## [TASK GOAL]
Turn the stretch of data from the line containing "Task: Click the" through the line containing "Collapse the Capture" into a numbered list, leaving out any blank lines.

## [DATA TO PROCESS]
++++++++++++++++++++
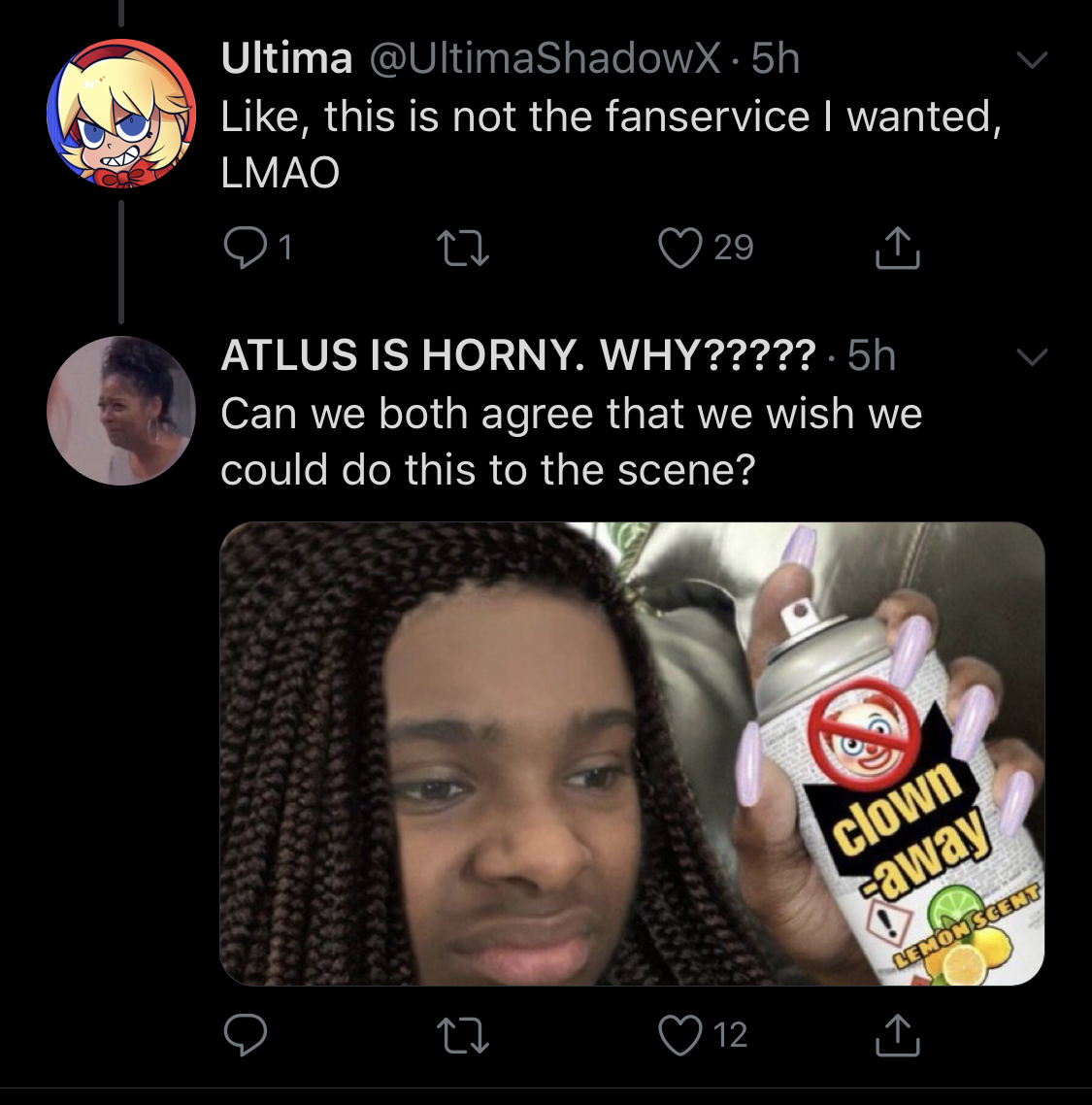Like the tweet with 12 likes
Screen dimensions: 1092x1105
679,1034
++++++++++++++++++++
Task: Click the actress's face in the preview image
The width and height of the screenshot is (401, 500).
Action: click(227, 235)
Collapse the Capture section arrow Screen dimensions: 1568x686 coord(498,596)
++++++++++++++++++++
## [RESPONSE]
1. Task: Click the actress's face in the preview image
2. The width and height of the screenshot is (401, 500).
3. Action: click(227, 235)
4. Collapse the Capture section arrow Screen dimensions: 1568x686 coord(498,596)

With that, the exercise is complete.